La messe dite de saint Pie V n’est pas "la messe en latin", mais, dans sa version la plus pure, qui est la messe basse, elle est la messe du silence. Parce que seul le silence nous offre une vraie communication avec Dieu… Les mots sur Dieu ne peuvent être utilisés explique saint Thomas dans son Traité des noms divins que si, distinguant le signifiant du signifié, ils assignent au signifié une dimension infinie, qui ne va pas sans changer le sens du mot utilisé. Le mode de signifier qui est l’infini, modifie le signifié fini, au point que l’on peut utiliser les mêmes mots sans qu’ils renvoient aux mêmes concepts, sauf à ce que ces concepts soient des universaux, l’être, le vrai, le bien, qui sont en eux-mêmes des concepts analogues, parce qu'universels. Mais d’autres mots comme la colère, le pardon, le bonheur, ne sont pas traduisibles dans l’ordre divin. C’est ce décalage entre deux mondes, le monde humain et le monde divin que signifient les langues sacrées : langues mortes, elles offrent des significations cachées, qu’il faut, chacun, chercher et adapter à leur objet divin, au plus intime de soi-même, à travers l’expérience que chacun en prend.
Double avantage : d’abord, la langue ne peut pas être adaptée tous les dix ans, à une manière humaine de voir l’objet divin, puisqu’elle ne fonctionne pratiquement plus et que les forts en thème qui savent la faire marcher, la plupart du temps sont incapables de restituer la poésie dont les ans l’ont chargée. Elle reste donc semblable à elle-même, sans évolution pour des générations de locuteurs, auxquels elle garantie, dans sa formalité toujours identique à elle-même, la liberté de croire à la vérité de la parole donnée Par Dieu (et non à la vérité des commentaires produits par les hommes et vieillis aussitôt que rédigés).
....
## CONSIGNE
Pourriez-vous poursuivre le texte sur la messe de saint Pie V et les langues sacrées à partir de sa dernière phrase ?

## SECTION DES DONNÉES
....
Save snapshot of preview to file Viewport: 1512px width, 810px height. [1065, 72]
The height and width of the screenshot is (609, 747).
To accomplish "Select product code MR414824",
....
## RÉSULTAT OBTENU
Défendant les formes de la foi, cette langue sacrée fait que croire ne devient jamais une faiblesse. Il y a bien sûr le psittacisme, qui est comme chacun sait la maladie du perroquet : il est inévitable en matière de patenôtres, quelle que soit la langue dans laquelle ils s'expriment. Mais les langues sacrées, parce qu’elles sont des langues, constituent – c’est le deuxième avantage - une invitation a un savoir qui est plus haut que soi, ce que l’on appelle une initiation, en l’occurrence l’initiation chrétienne. Autant les langues sacrées préservent l’intégrité de la foi à travers le formalisme qu’elles lui imposent, c’est ce que nous avons appelé le premier avantage, autant elles sont ouvertes à une réassomption personnelle, méditative des textes qu’elles transcrivent, alors que les traductions sont toujours insuffisantes dans leur fausse transparence.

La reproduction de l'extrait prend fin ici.